[Start of Attachment]

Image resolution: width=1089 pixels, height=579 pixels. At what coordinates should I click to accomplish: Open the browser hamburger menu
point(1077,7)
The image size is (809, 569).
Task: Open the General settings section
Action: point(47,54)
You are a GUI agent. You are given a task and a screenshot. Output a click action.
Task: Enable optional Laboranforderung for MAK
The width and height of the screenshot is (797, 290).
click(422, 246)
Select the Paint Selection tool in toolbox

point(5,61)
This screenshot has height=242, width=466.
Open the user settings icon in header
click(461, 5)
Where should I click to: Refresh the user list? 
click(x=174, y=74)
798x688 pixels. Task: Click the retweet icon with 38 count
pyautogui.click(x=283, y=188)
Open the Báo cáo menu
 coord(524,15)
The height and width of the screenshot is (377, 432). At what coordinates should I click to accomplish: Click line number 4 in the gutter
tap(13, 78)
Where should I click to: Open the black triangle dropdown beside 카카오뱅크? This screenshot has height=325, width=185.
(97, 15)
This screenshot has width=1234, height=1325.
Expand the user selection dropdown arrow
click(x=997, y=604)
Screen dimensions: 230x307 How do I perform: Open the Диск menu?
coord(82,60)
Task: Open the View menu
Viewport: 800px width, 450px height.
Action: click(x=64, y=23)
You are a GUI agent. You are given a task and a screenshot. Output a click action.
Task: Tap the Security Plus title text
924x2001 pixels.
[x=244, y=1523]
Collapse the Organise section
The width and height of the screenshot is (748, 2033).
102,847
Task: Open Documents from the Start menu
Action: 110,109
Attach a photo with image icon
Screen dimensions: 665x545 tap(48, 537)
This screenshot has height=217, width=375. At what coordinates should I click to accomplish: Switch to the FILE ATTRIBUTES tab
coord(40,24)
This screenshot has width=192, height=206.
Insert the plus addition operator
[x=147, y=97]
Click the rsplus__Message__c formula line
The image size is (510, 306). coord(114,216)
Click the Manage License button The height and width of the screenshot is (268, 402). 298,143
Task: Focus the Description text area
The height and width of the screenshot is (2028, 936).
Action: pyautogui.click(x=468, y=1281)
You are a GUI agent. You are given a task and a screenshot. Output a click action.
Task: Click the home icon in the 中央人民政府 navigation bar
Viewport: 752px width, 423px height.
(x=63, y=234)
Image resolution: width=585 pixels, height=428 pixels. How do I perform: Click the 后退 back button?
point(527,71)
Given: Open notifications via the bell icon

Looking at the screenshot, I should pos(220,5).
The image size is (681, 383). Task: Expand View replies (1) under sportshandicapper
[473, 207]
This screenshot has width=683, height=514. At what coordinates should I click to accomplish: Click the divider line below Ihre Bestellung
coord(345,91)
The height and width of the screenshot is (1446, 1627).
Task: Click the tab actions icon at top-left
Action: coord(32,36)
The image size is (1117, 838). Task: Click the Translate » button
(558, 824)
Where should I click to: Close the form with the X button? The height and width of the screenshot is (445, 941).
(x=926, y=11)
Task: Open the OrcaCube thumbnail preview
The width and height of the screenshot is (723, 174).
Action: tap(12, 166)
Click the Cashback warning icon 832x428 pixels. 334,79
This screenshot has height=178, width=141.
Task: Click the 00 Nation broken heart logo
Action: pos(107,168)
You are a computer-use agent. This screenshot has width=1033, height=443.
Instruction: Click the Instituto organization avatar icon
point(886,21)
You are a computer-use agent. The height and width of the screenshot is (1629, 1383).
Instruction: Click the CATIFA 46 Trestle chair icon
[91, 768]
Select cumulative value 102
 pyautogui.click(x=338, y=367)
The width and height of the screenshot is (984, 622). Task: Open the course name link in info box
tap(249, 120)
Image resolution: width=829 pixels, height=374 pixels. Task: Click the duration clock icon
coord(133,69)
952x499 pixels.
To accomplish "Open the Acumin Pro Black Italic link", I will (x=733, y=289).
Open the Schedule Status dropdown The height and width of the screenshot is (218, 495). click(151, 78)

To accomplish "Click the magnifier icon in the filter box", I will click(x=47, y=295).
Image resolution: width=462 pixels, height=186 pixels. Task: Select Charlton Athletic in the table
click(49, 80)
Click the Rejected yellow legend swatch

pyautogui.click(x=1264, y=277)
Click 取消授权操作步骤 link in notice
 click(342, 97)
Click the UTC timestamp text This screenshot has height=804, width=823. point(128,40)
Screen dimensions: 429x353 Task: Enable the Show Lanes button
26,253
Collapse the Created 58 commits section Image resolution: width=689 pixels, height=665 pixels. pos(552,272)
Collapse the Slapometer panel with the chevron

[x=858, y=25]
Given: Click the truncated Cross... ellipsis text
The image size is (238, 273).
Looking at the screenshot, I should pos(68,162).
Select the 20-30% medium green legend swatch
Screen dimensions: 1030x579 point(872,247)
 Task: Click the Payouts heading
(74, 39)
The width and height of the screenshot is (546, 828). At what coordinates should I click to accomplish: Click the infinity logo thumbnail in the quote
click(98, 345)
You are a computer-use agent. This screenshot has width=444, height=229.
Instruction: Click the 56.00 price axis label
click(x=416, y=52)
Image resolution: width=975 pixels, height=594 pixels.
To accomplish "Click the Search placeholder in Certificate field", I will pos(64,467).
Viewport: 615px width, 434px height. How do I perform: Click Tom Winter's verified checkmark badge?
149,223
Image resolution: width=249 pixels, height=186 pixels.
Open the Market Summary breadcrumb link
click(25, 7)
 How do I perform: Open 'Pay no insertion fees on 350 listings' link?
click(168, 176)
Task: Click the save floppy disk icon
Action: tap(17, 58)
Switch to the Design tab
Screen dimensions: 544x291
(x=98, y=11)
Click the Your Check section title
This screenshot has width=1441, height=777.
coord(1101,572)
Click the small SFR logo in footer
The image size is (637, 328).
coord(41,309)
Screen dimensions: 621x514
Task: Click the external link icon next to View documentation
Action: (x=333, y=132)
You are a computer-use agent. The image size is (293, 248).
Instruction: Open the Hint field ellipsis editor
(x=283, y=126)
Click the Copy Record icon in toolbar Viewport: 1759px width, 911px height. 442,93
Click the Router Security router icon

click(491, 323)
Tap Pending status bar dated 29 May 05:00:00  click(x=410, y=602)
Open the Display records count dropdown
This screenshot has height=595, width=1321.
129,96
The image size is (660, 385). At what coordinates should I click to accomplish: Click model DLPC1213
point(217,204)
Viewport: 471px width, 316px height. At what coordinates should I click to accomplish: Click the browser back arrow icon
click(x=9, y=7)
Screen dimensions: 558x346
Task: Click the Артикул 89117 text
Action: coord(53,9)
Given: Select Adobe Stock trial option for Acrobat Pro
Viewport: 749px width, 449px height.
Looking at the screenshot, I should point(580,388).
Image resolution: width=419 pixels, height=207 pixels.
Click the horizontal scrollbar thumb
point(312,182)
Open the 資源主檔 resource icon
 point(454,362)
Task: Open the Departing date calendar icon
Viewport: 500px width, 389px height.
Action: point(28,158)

[End of Attachment]

Problem description:
Reproduce only what lies between the start of the listing above and the end of the line containing "Task: Enable optional", keeping every line exact.

Solution to this task:
Image resolution: width=1089 pixels, height=579 pixels. At what coordinates should I click to accomplish: Open the browser hamburger menu
point(1077,7)
The image size is (809, 569).
Task: Open the General settings section
Action: point(47,54)
You are a GUI agent. You are given a task and a screenshot. Output a click action.
Task: Enable optional Laboranforderung for MAK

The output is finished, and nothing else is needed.